Twice in the past year I’ve had someone reach out to me with Management Point issues in Configuration Manager, where Inventories weren’t processing and the mpcontrol.log was riddled with HTTP 500 errors.
This is not a typical production issue with ConfigMgr, and in both instances database stuff was being done that isn’t technically supported. Anyway…
After going through Configuration Manager’s prerequisites and ensuring all proper permissions were in place, we tried a site reset and then reinstalled the Management Point role.
Same problem.
So, here’s what we did:
Step 1: Create a new service account in Active Directory. Give it a complex password and set the account to never expire. Grant the account dbowner permissions to the Configuration Manager Database.
Step 2: Launch the ConfigMgr console and go into the Administration workspace. Expand Site Configuration and click on Servers and Site System Roles. Double-click the Management Point, and navigate to the Management Point Database tab. In the Management Point Connection Account section, change it from “Use the computer account…” to “Specify the account…” and add a New Account (not Existing Account like was highlighted when I took the screenshot!!).
Specify the service account created in the previous step, add the password, and click the Validate button. Confirm that the correct SQL information is specified, and click the Test Connection button. If all goes well, click OK to apply the change in the Management point Properties window.

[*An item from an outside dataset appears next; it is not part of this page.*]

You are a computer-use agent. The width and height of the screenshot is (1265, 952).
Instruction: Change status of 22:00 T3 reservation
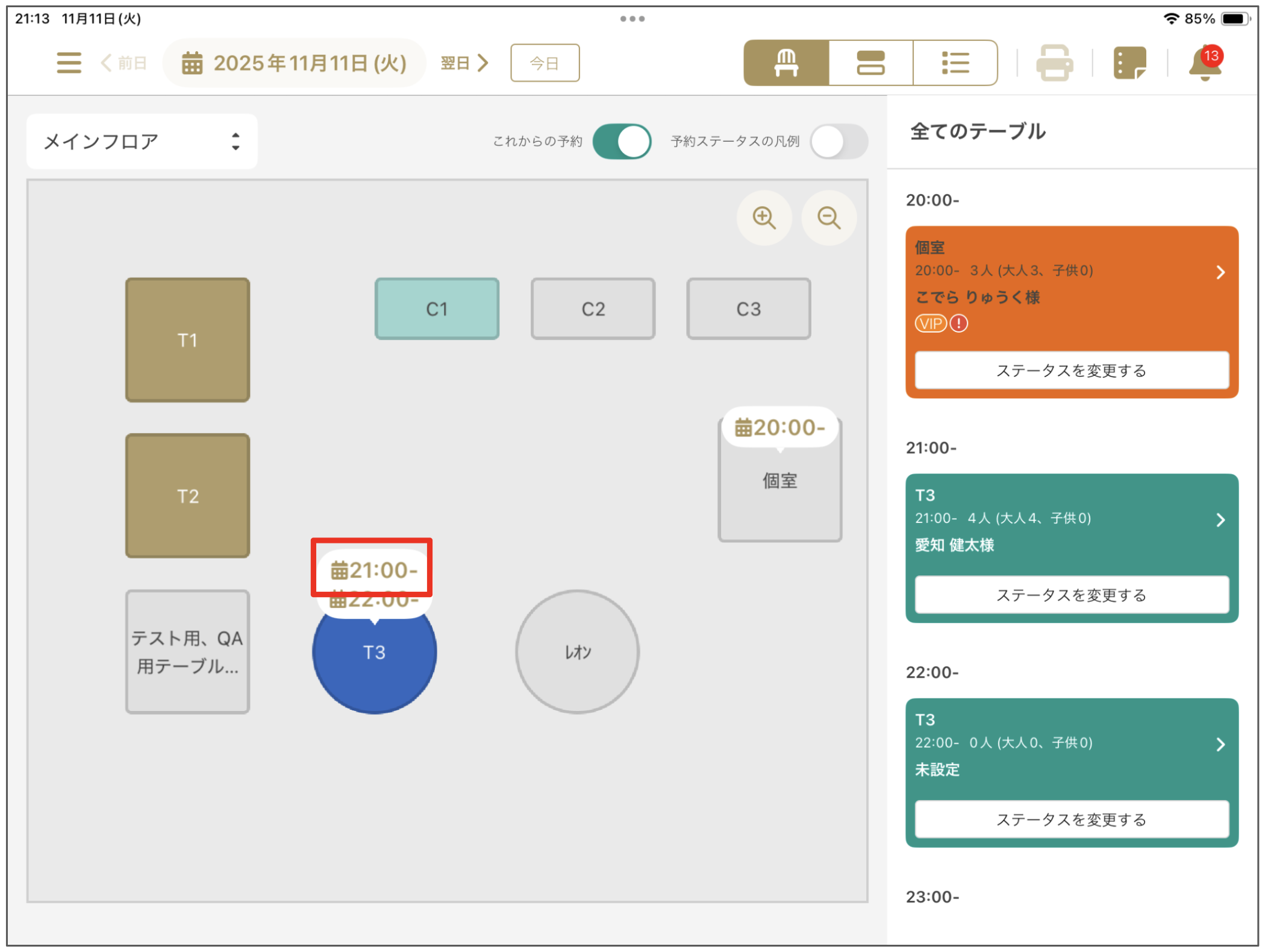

Step 3: Browse to the ConfigMgr install directory, C:\Program Files\Microsoft Configuration Manager by default, and go into the bin\x64\cd.latest folder. Launch setup.exe from here and follow the wizard to perform a Site Reset. Wait for the process to complete.
Step 4: After the site reset finishes successfully, restart the Site Server.
Step 5: Wait a good 10 minutes after the server comes back up, log in and launch the MPControl.log in CMTrace. Log into a test machine and install something from Software Center. Trigger a hardware inventory. Watch the log file, and all the requests should be seeing an HTTP 200 response.